Could you quote each of the records below word for word, leaving nothing out and changing nothing?

◇ ◇ ◇

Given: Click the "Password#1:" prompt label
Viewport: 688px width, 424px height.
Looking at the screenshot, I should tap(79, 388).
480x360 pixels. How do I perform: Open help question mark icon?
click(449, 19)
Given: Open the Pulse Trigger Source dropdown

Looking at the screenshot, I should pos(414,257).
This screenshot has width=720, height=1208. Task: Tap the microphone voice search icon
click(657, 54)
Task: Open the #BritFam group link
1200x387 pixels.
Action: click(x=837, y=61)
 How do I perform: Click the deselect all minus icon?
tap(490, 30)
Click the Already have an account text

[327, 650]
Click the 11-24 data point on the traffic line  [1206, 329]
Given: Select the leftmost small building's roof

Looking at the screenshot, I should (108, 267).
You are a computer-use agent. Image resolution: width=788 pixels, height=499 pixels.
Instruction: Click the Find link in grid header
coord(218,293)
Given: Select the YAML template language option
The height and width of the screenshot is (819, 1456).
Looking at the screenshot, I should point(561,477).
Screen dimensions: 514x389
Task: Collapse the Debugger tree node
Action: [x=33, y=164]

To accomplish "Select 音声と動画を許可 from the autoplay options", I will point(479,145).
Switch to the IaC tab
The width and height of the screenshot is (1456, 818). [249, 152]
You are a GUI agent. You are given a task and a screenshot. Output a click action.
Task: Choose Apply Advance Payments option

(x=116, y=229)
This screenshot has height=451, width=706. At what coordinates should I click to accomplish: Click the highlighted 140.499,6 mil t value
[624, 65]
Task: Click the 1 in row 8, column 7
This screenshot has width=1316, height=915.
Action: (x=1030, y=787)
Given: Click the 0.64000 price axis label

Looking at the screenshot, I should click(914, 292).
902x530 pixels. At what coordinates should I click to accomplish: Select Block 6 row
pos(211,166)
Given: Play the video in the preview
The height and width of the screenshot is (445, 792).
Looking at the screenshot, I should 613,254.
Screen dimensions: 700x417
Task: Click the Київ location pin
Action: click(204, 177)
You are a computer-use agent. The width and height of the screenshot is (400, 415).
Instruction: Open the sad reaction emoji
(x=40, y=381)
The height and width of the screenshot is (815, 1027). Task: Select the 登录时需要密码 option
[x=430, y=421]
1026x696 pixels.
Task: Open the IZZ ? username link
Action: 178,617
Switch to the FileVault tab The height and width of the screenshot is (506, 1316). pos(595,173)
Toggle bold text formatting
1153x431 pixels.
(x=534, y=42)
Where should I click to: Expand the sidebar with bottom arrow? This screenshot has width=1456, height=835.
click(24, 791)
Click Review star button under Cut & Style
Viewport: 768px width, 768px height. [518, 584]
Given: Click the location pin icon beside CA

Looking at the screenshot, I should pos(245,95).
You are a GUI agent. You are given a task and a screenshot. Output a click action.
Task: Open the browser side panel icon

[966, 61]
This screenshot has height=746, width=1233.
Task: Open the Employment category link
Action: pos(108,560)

◇ ◇ ◇

RESULT OF THE EXERCISE:
Given: Click the "Password#1:" prompt label
Viewport: 688px width, 424px height.
Looking at the screenshot, I should tap(79, 388).
480x360 pixels. How do I perform: Open help question mark icon?
click(449, 19)
Given: Open the Pulse Trigger Source dropdown

Looking at the screenshot, I should pos(414,257).
This screenshot has width=720, height=1208. Task: Tap the microphone voice search icon
click(657, 54)
Task: Open the #BritFam group link
1200x387 pixels.
Action: click(x=837, y=61)
 How do I perform: Click the deselect all minus icon?
tap(490, 30)
Click the Already have an account text

[327, 650]
Click the 11-24 data point on the traffic line  [1206, 329]
Given: Select the leftmost small building's roof

Looking at the screenshot, I should (108, 267).
You are a computer-use agent. Image resolution: width=788 pixels, height=499 pixels.
Instruction: Click the Find link in grid header
coord(218,293)
Given: Select the YAML template language option
The height and width of the screenshot is (819, 1456).
Looking at the screenshot, I should point(561,477).
Screen dimensions: 514x389
Task: Collapse the Debugger tree node
Action: [x=33, y=164]

To accomplish "Select 音声と動画を許可 from the autoplay options", I will point(479,145).
Switch to the IaC tab
The width and height of the screenshot is (1456, 818). [249, 152]
You are a GUI agent. You are given a task and a screenshot. Output a click action.
Task: Choose Apply Advance Payments option

(x=116, y=229)
This screenshot has height=451, width=706. At what coordinates should I click to accomplish: Click the highlighted 140.499,6 mil t value
[624, 65]
Task: Click the 1 in row 8, column 7
This screenshot has width=1316, height=915.
Action: (x=1030, y=787)
Given: Click the 0.64000 price axis label

Looking at the screenshot, I should click(914, 292).
902x530 pixels. At what coordinates should I click to accomplish: Select Block 6 row
pos(211,166)
Given: Play the video in the preview
The height and width of the screenshot is (445, 792).
Looking at the screenshot, I should 613,254.
Screen dimensions: 700x417
Task: Click the Київ location pin
Action: click(204, 177)
You are a computer-use agent. The width and height of the screenshot is (400, 415).
Instruction: Open the sad reaction emoji
(x=40, y=381)
The height and width of the screenshot is (815, 1027). Task: Select the 登录时需要密码 option
[x=430, y=421]
1026x696 pixels.
Task: Open the IZZ ? username link
Action: 178,617
Switch to the FileVault tab The height and width of the screenshot is (506, 1316). pos(595,173)
Toggle bold text formatting
1153x431 pixels.
(x=534, y=42)
Where should I click to: Expand the sidebar with bottom arrow? This screenshot has width=1456, height=835.
click(24, 791)
Click Review star button under Cut & Style
Viewport: 768px width, 768px height. [518, 584]
Given: Click the location pin icon beside CA

Looking at the screenshot, I should pos(245,95).
You are a GUI agent. You are given a task and a screenshot. Output a click action.
Task: Open the browser side panel icon

[966, 61]
This screenshot has height=746, width=1233.
Task: Open the Employment category link
Action: pos(108,560)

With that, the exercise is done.